Gli anni d'oro del grande Real
Gli anni di Happy Days e di Ralph Malph
Gli anni delle immense compagnie
Gli anni in motorino, sempre in due
Gli anni di Happy Days e di Ralph Malph
Gli anni delle immense compagnie
Gli anni in motorino, sempre in due
Gli anni ’80 sono stati proprio questi. Gli anni di Max Pezzali (“orfano” di Maurizio Repetto) sono l’inno generazionale per eccellenza. Li ho vissuti anche io da adolescente e li ricordo con dolcezza mista a malcelata malinconia. Eravamo appena standardizzati nei nostri outfit - io un po' meno, stavo già conseguendo la patente da nerd di cui tuttora vado fiero. Se indossavi una felpa Best Company, American System, oppure ‘O Neal eri quasi condannato a portare le calze dello stesso colore, nel classico abbinamento “imposto”. C’era un’evidente superficialità di fondo, perché si puntava quasi tutto sull’immagine, sull’apparire piuttosto che sull’essere. All’ingenuità tipica della giovinezza si abbinava uno stile di vita molto diverso rispetto a quello degli adolescenti odierni tutti social e smartphones, tanto anelanti ai like sui profili social quanto disillusi dalla vita reale.
Noi adolescenti degli anni ’80 eravamo sicuramente più creativi, immaginavamo un futuro incerto ma senza problemi. Non possedevamo Facebook e non avevamo le benché minima idea di cosa fosse Internet. A cavallo tra l’87 e l’88 andai un pomeriggio a casa del mio migliore amico: eravamo rimasti d’accordo che dopo aver fatto i compiti ci sarebbe stata una sorpresa. Gerardo accese il PC del babbo (praticamente un frigorifero) e con entusiasmo esclamò “adesso ci colleghiamo ad Internet”, cogliendomi di sorpresa, perché fino a quel momento il PC per me era sinonimo esclusivo di Commodore 64, joystick, giochi. Bei tempi. Da quel giorno e per ancora qualche anno non seppi più nulla di quel mostro virtuale.
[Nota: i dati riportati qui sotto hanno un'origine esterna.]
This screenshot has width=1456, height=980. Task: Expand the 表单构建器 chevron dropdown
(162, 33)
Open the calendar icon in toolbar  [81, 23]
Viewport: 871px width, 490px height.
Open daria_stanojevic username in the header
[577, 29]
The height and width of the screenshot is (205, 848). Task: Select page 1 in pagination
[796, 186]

Allora, gli anni Ottanta sono ormai finiti
Sono stati noiosi come i loro miti
Di una cosa sola noi non siamo stanchi
Di una buona chitarra, una chitarra funky
Sono stati noiosi come i loro miti
Di una cosa sola noi non siamo stanchi
Di una buona chitarra, una chitarra funky
In Voglia di gridare un cantautore prolifico e impegnato come Daniele Silvestri riveste di un’accezione non positiva gli anni ’80, con tutti i loro miti ritenuti noiosi, rivendicando la naturalezza e la freschezza di una chitarra funky in una decade nella quale facevano la voce grossa le batterie elettroniche, i rack e i sintetizzatori (anche nell’hard rock con i Van Halen, ad esempio). La musica e la sua fruizione erano profondamente cambiate: MTV e i videoclip divennero il veicolo di diffusione principale. Ma fu anche il decennio della new wave inglese, ci fu il ritorno in pompa magna dei mitici Pink Floyd, gli U2, i già citati Van Halen, il boom dell’heavy metal… Fino a quando, sul finire del decennio, fummo travolti da un caterpillar denominato grunge, con band come Nirvana, Soundgarden, Alice in Chains e Pearl Jam che fecero saltare il banco.
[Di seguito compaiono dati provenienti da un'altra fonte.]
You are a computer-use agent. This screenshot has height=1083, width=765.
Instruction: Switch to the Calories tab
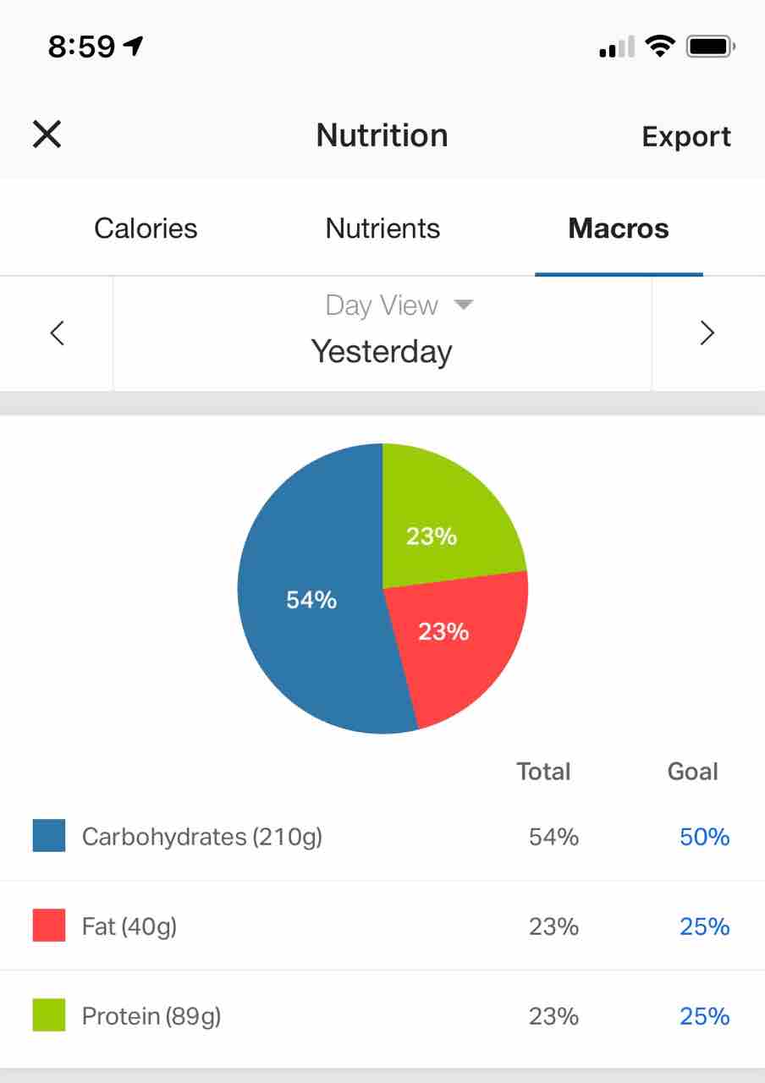(x=146, y=228)
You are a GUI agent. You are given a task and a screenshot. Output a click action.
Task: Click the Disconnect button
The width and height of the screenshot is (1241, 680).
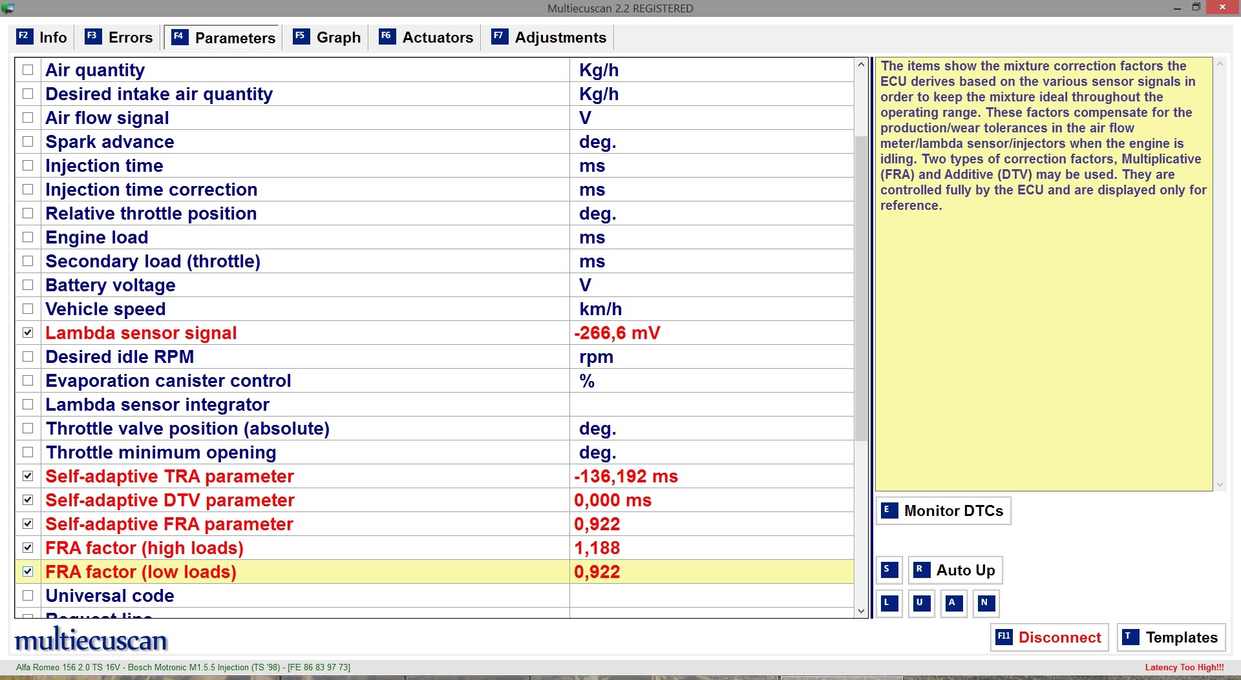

Eravamo davvero più fantasiosi, altruisti, creativi e io, già allora, andavo avanti a pane e film. Il piccolo cinema di paese (all’epoca le multisale non esistevano), gli amici storici, i popcorn, il buio che avvolgeva tutto: l’incanto iniziava così. C’era una dimensione più intima e i nostri classici si chiamavano La Storia Infinita, E.T., Ritorno al Futuro (che ancora oggi rivedo volentieri, con gli occhi dell’uomo del terzo millennio ma il cuore di quel ragazzo). Di contro erano davvero poche le pellicole italiane degne di nota. Il depauperamento della cultura era già evidente dai palinsesti delle prime TV private con programmi tipo Drive In, nei quali la donna veniva rappresentata come puro oggetto del desiderio tutta risolini e paillettes. La monotonia regnava sovrana, le proposte sembravano confezionate con lo stampino. Adesso la pubblicità di Claudio Baglioni (edita nel 1985) descrive mirabilmente quel senso latente di staticità culturale che si respirava nelle case italiane e l’incombere della pubblicità che, solo in apparenza, pareva spezzare la routine. Emblematico che il primo verso della canzone (Tu dietro un vetro guardi fuori) sia anche l’ultimo, a conferma del senso di ciclicità tratteggiato da un brano cadenzato e sempre volutamente uguale a se stesso.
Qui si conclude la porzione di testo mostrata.